**Records provided:**
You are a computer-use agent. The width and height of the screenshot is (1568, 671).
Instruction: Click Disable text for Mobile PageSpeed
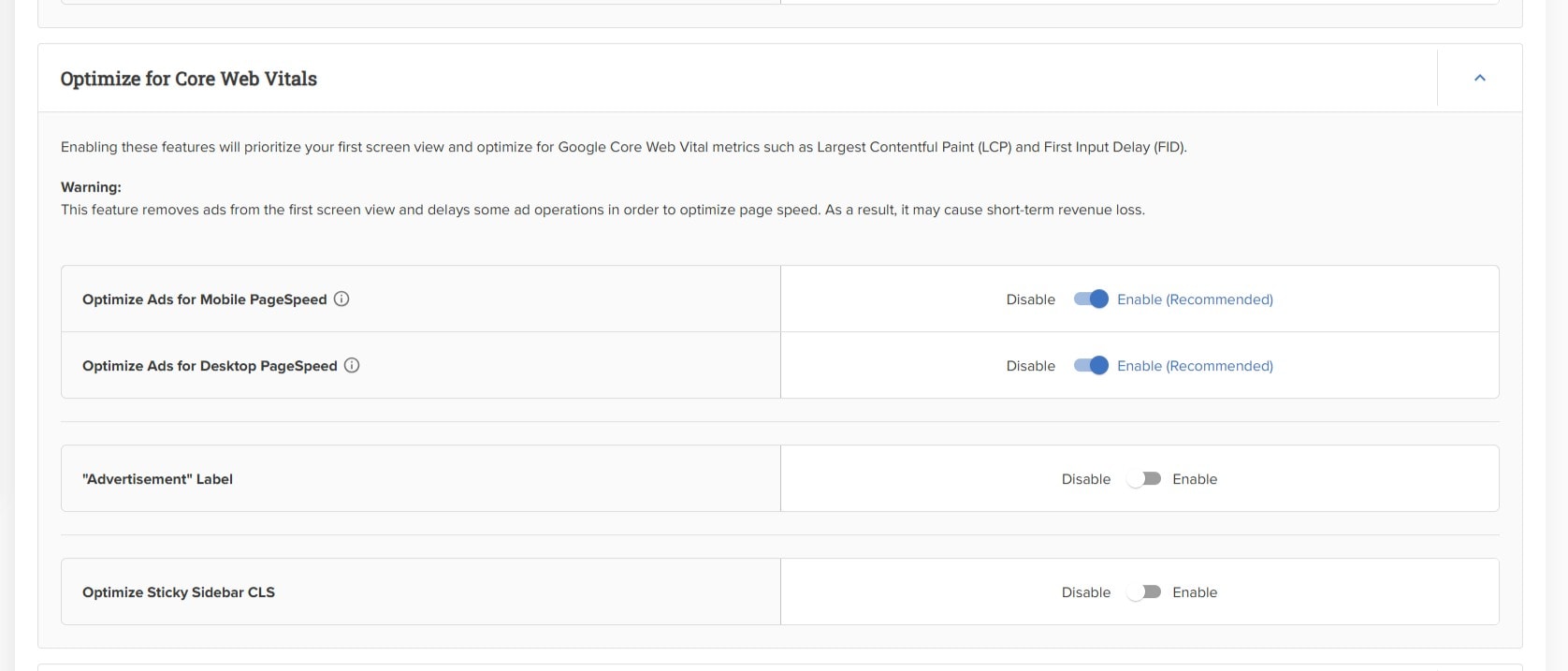pos(1030,299)
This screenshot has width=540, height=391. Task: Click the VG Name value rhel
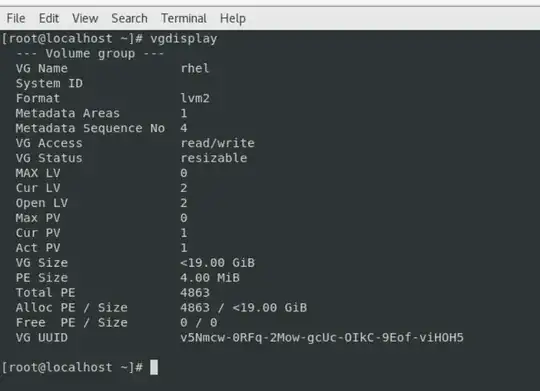point(195,68)
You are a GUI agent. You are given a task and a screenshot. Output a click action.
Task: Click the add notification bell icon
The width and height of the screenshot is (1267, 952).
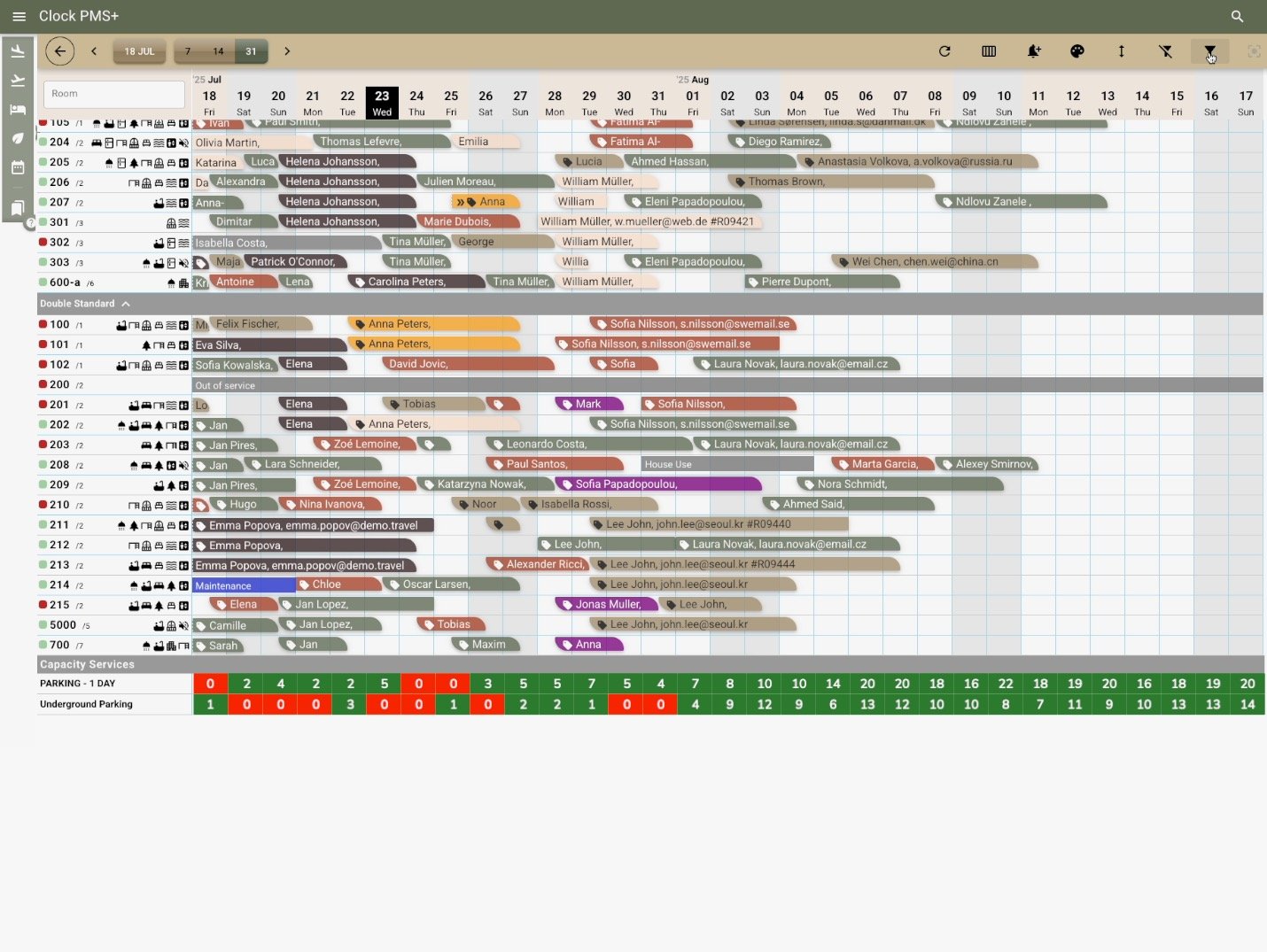click(1033, 51)
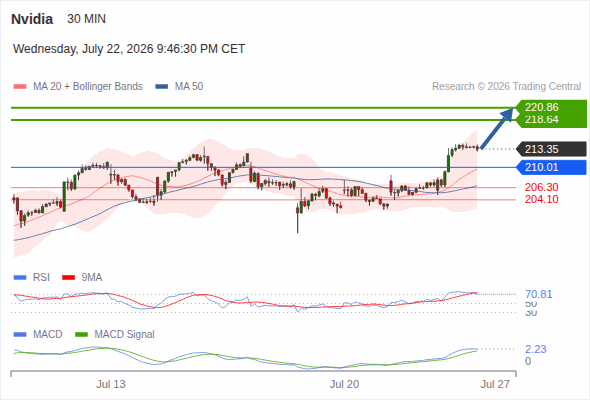The height and width of the screenshot is (400, 590).
Task: Click the Jul 13 date axis marker
Action: pos(111,384)
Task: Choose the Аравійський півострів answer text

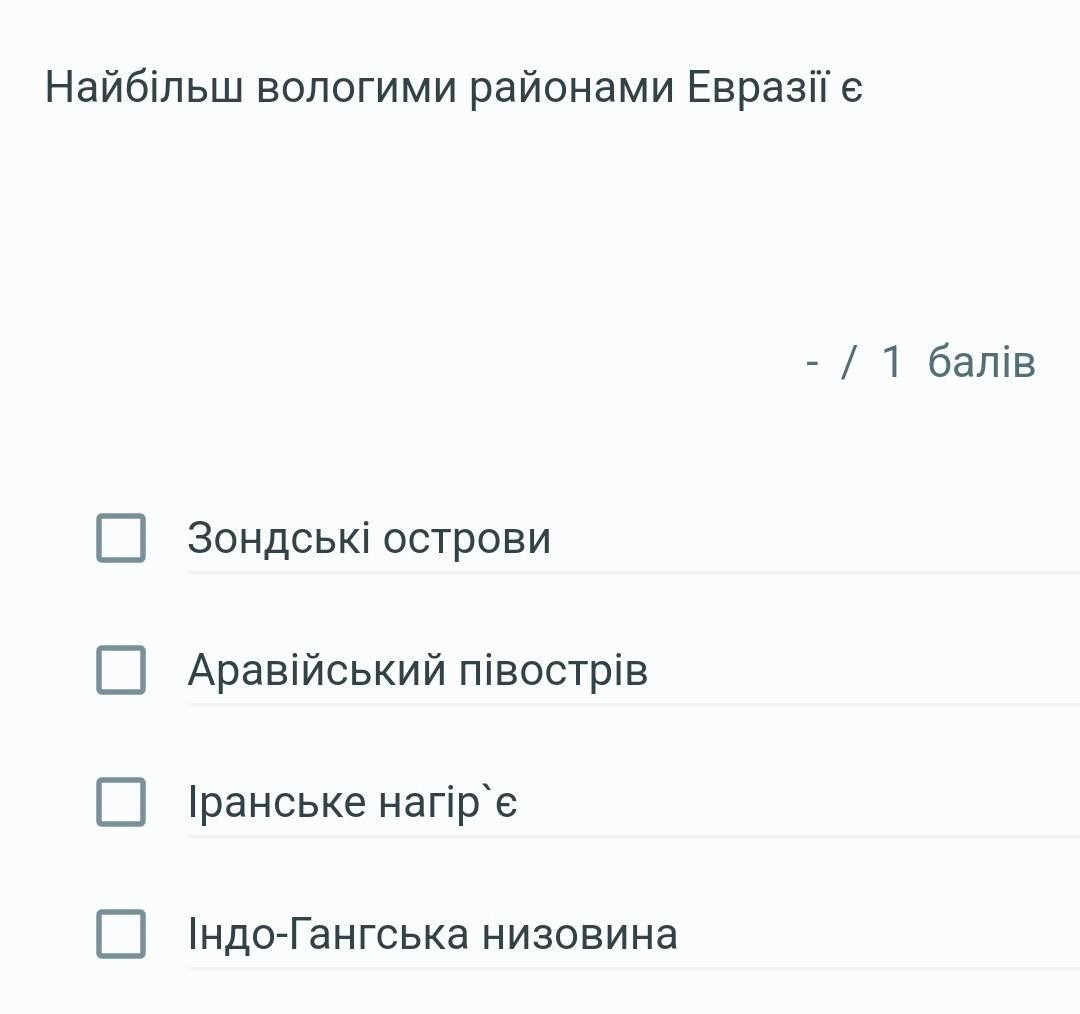Action: click(417, 670)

**Task details:** Reproduce exactly and only the lines from the one with "Task: Choose the" through the last entry, both included, excluding every picture.

**Written answer:**
Task: Choose the Аравійський півострів answer text

Action: click(417, 670)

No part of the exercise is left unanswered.